[Stored data entries]
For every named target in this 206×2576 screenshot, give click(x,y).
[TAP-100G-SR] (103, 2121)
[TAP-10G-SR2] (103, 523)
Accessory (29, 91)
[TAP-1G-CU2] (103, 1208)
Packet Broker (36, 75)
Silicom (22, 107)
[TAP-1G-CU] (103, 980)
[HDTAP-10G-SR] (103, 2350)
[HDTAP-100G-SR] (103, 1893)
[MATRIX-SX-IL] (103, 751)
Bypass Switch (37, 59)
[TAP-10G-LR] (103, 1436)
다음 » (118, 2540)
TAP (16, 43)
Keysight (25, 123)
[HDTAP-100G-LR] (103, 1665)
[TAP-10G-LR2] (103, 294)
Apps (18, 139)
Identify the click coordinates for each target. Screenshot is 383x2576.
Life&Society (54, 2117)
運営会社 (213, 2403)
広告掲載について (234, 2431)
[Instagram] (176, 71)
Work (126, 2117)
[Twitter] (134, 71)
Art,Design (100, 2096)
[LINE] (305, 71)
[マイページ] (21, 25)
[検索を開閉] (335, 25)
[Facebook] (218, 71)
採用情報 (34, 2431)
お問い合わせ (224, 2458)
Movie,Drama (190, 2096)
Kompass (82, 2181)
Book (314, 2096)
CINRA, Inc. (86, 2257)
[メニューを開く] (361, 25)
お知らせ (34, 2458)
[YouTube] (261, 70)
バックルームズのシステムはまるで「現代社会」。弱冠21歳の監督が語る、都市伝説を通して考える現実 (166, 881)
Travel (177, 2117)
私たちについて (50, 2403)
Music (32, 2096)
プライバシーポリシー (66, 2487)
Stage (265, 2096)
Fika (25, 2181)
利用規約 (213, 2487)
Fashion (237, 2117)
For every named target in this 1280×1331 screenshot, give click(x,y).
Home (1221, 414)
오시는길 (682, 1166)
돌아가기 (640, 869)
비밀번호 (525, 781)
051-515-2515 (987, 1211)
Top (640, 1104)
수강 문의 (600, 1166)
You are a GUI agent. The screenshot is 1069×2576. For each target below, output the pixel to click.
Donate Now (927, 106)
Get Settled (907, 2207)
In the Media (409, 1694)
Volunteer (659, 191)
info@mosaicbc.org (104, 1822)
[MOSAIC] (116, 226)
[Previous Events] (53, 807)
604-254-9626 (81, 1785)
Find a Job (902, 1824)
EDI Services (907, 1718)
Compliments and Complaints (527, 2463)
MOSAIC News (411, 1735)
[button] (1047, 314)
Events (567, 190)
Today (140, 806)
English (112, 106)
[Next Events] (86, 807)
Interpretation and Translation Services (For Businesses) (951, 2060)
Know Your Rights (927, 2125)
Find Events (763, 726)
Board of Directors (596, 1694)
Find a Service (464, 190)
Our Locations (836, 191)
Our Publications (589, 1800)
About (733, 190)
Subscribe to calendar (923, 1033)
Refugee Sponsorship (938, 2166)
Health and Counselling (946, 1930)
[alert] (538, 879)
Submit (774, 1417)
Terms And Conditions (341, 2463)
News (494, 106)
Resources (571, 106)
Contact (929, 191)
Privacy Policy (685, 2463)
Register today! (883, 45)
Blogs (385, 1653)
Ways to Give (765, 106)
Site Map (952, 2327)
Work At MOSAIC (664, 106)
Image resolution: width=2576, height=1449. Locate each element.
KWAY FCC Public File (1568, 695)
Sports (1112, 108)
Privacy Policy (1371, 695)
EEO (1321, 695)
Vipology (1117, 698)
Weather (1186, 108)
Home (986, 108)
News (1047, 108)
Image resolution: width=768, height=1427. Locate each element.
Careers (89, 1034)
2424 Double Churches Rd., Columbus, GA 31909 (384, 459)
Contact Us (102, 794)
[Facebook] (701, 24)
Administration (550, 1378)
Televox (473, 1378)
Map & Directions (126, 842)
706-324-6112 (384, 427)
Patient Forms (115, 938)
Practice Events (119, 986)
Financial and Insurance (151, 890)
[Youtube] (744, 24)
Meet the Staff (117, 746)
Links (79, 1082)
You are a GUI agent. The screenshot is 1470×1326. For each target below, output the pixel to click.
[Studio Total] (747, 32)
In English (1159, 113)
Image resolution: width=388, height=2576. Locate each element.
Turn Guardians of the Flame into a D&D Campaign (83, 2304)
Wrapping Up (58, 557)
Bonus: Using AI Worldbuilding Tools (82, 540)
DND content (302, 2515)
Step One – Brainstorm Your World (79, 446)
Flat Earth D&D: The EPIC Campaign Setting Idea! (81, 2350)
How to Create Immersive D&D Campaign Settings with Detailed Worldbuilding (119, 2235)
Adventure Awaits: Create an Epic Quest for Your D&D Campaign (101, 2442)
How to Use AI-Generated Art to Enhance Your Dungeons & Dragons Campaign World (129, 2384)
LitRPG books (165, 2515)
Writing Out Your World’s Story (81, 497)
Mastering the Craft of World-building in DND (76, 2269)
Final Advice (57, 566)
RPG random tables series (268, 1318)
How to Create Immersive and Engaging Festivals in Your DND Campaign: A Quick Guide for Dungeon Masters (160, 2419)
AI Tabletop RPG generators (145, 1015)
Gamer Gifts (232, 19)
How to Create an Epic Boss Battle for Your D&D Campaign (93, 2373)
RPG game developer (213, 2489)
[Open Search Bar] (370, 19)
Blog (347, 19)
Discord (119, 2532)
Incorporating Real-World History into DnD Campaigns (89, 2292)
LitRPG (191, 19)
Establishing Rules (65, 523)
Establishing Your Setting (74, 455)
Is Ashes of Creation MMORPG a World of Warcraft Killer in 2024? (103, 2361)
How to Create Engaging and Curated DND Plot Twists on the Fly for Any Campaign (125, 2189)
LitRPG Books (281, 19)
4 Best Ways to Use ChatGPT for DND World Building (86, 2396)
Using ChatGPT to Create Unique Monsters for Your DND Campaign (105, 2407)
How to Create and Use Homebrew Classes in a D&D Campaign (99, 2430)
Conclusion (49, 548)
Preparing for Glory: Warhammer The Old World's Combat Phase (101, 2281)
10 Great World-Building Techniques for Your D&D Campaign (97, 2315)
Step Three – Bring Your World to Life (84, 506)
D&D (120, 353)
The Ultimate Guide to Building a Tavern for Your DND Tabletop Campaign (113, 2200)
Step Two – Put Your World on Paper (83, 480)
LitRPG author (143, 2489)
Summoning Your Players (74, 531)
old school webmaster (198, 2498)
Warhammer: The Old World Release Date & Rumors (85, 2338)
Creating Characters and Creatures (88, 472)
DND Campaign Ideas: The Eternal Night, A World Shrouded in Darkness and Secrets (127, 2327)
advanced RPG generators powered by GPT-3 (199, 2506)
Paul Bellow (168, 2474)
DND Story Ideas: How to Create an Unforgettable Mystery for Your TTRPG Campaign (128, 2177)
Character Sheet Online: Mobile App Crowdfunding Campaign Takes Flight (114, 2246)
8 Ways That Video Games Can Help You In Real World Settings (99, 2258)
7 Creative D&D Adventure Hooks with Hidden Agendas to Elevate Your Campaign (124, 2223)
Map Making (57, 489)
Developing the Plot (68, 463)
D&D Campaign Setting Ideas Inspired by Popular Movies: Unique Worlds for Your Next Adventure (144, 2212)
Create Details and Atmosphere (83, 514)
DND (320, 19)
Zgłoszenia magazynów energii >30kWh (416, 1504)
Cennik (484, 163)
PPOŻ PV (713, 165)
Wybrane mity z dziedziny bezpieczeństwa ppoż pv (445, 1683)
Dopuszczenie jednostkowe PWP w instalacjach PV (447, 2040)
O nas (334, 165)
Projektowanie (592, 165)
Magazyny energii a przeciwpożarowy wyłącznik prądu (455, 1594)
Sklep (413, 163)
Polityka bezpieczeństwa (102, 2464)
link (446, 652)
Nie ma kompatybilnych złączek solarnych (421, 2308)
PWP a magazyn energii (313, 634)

§ **Task to complete**
Every line above should be written out again, unchanged.

§ **Result for this task**
For every named target in this 206×2576 screenshot, give click(x,y).
[TAP-100G-SR] (103, 2121)
[TAP-10G-SR2] (103, 523)
Accessory (29, 91)
[TAP-1G-CU2] (103, 1208)
Packet Broker (36, 75)
Silicom (22, 107)
[TAP-1G-CU] (103, 980)
[HDTAP-10G-SR] (103, 2350)
[HDTAP-100G-SR] (103, 1893)
[MATRIX-SX-IL] (103, 751)
Bypass Switch (37, 59)
[TAP-10G-LR] (103, 1436)
다음 » (118, 2540)
TAP (16, 43)
Keysight (25, 123)
[HDTAP-100G-LR] (103, 1665)
[TAP-10G-LR2] (103, 294)
Apps (18, 139)
Identify the click coordinates for each target. Screenshot is 383x2576.
Life&Society (54, 2117)
運営会社 (213, 2403)
広告掲載について (234, 2431)
[Instagram] (176, 71)
Work (126, 2117)
[Twitter] (134, 71)
Art,Design (100, 2096)
[LINE] (305, 71)
[マイページ] (21, 25)
[検索を開閉] (335, 25)
[Facebook] (218, 71)
採用情報 (34, 2431)
お問い合わせ (224, 2458)
Movie,Drama (190, 2096)
Kompass (82, 2181)
Book (314, 2096)
CINRA, Inc. (86, 2257)
[メニューを開く] (361, 25)
お知らせ (34, 2458)
[YouTube] (261, 70)
バックルームズのシステムはまるで「現代社会」。弱冠21歳の監督が語る、都市伝説を通して考える現実 (166, 881)
Travel (177, 2117)
私たちについて (50, 2403)
Music (32, 2096)
プライバシーポリシー (66, 2487)
Stage (265, 2096)
Fika (25, 2181)
利用規約 (213, 2487)
Fashion (237, 2117)
For every named target in this 1280×1331 screenshot, give click(x,y).
Home (1221, 414)
오시는길 (682, 1166)
돌아가기 (640, 869)
비밀번호 (525, 781)
051-515-2515 (987, 1211)
Top (640, 1104)
수강 문의 (600, 1166)
You are a GUI agent. The screenshot is 1069×2576. For each target below, output the pixel to click.
Donate Now (927, 106)
Get Settled (907, 2207)
In the Media (409, 1694)
Volunteer (659, 191)
info@mosaicbc.org (104, 1822)
[MOSAIC] (116, 226)
[Previous Events] (53, 807)
604-254-9626 (81, 1785)
Find a Job (902, 1824)
EDI Services (907, 1718)
Compliments and Complaints (527, 2463)
MOSAIC News (411, 1735)
[button] (1047, 314)
Events (567, 190)
Today (140, 806)
English (112, 106)
[Next Events] (86, 807)
Interpretation and Translation Services (For Businesses) (951, 2060)
Know Your Rights (927, 2125)
Find Events (763, 726)
Board of Directors (596, 1694)
Find a Service (464, 190)
Our Locations (836, 191)
Our Publications (589, 1800)
About (733, 190)
Subscribe to calendar (923, 1033)
Refugee Sponsorship (938, 2166)
Health and Counselling (946, 1930)
[alert] (538, 879)
Submit (774, 1417)
Terms And Conditions (341, 2463)
News (494, 106)
Resources (571, 106)
Contact (929, 191)
Privacy Policy (685, 2463)
Register today! (883, 45)
Blogs (385, 1653)
Ways to Give (765, 106)
Site Map (952, 2327)
Work At MOSAIC (664, 106)
Image resolution: width=2576, height=1449. Locate each element.
KWAY FCC Public File (1568, 695)
Sports (1112, 108)
Privacy Policy (1371, 695)
EEO (1321, 695)
Vipology (1117, 698)
Weather (1186, 108)
Home (986, 108)
News (1047, 108)
Image resolution: width=768, height=1427. Locate each element.
Careers (89, 1034)
2424 Double Churches Rd., Columbus, GA 31909 (384, 459)
Contact Us (102, 794)
[Facebook] (701, 24)
Administration (550, 1378)
Televox (473, 1378)
Map & Directions (126, 842)
706-324-6112 (384, 427)
Patient Forms (115, 938)
Practice Events (119, 986)
Financial and Insurance (151, 890)
[Youtube] (744, 24)
Meet the Staff (117, 746)
Links (79, 1082)
You are a GUI agent. The screenshot is 1470×1326. For each target below, output the pixel to click.
[Studio Total] (747, 32)
In English (1159, 113)
Image resolution: width=388, height=2576. Locate each element.
Turn Guardians of the Flame into a D&D Campaign (83, 2304)
Wrapping Up (58, 557)
Bonus: Using AI Worldbuilding Tools (82, 540)
DND content (302, 2515)
Step One – Brainstorm Your World (79, 446)
Flat Earth D&D: The EPIC Campaign Setting Idea! (81, 2350)
How to Create Immersive D&D Campaign Settings with Detailed Worldbuilding (119, 2235)
Adventure Awaits: Create an Epic Quest for Your D&D Campaign (101, 2442)
How to Use AI-Generated Art to Enhance Your Dungeons & Dragons Campaign World (129, 2384)
LitRPG books (165, 2515)
Writing Out Your World’s Story (81, 497)
Mastering the Craft of World-building in DND (76, 2269)
Final Advice (57, 566)
RPG random tables series (268, 1318)
How to Create Immersive and Engaging Festivals in Your DND Campaign: A Quick Guide for Dungeon Masters (160, 2419)
AI Tabletop RPG generators (145, 1015)
Gamer Gifts (232, 19)
How to Create an Epic Boss Battle for Your D&D Campaign (93, 2373)
RPG game developer (213, 2489)
[Open Search Bar] (370, 19)
Blog (347, 19)
Discord (119, 2532)
Incorporating Real-World History into DnD Campaigns (89, 2292)
LitRPG (191, 19)
Establishing Rules (65, 523)
Establishing Your Setting (74, 455)
Is Ashes of Creation MMORPG a World of Warcraft Killer in 2024? (103, 2361)
How to Create Engaging and Curated DND Plot Twists on the Fly for Any Campaign (125, 2189)
LitRPG Books (281, 19)
4 Best Ways to Use ChatGPT for DND World Building (86, 2396)
Using ChatGPT to Create Unique Monsters for Your DND Campaign (105, 2407)
How to Create and Use Homebrew Classes in a D&D Campaign (99, 2430)
Conclusion (49, 548)
Preparing for Glory: Warhammer The Old World's Combat Phase (101, 2281)
10 Great World-Building Techniques for Your D&D Campaign (97, 2315)
Step Three – Bring Your World to Life (84, 506)
D&D (120, 353)
The Ultimate Guide to Building a Tavern for Your DND Tabletop Campaign (113, 2200)
Step Two – Put Your World on Paper (83, 480)
LitRPG author (143, 2489)
Summoning Your Players (74, 531)
old school webmaster (198, 2498)
Warhammer: The Old World Release Date & Rumors (85, 2338)
Creating Characters and Creatures (88, 472)
DND Campaign Ideas: The Eternal Night, A World Shrouded in Darkness and Secrets (127, 2327)
advanced RPG generators powered by GPT-3 (199, 2506)
Paul Bellow (168, 2474)
DND Story Ideas: How to Create an Unforgettable Mystery for Your TTRPG Campaign (128, 2177)
Character Sheet Online: Mobile App Crowdfunding Campaign Takes Flight (114, 2246)
8 Ways That Video Games Can Help You In Real World Settings (99, 2258)
7 Creative D&D Adventure Hooks with Hidden Agendas to Elevate Your Campaign (124, 2223)
Map Making (57, 489)
Developing the Plot (68, 463)
D&D Campaign Setting Ideas Inspired by Popular Movies: Unique Worlds for Your Next Adventure (144, 2212)
Create Details and Atmosphere (83, 514)
DND (320, 19)
Zgłoszenia magazynów energii >30kWh (416, 1504)
Cennik (484, 163)
PPOŻ PV (713, 165)
Wybrane mity z dziedziny bezpieczeństwa ppoż pv (445, 1683)
Dopuszczenie jednostkowe PWP w instalacjach PV (447, 2040)
O nas (334, 165)
Projektowanie (592, 165)
Magazyny energii a przeciwpożarowy wyłącznik prądu (455, 1594)
Sklep (413, 163)
Polityka bezpieczeństwa (102, 2464)
link (446, 652)
Nie ma kompatybilnych złączek solarnych (421, 2308)
PWP a magazyn energii (313, 634)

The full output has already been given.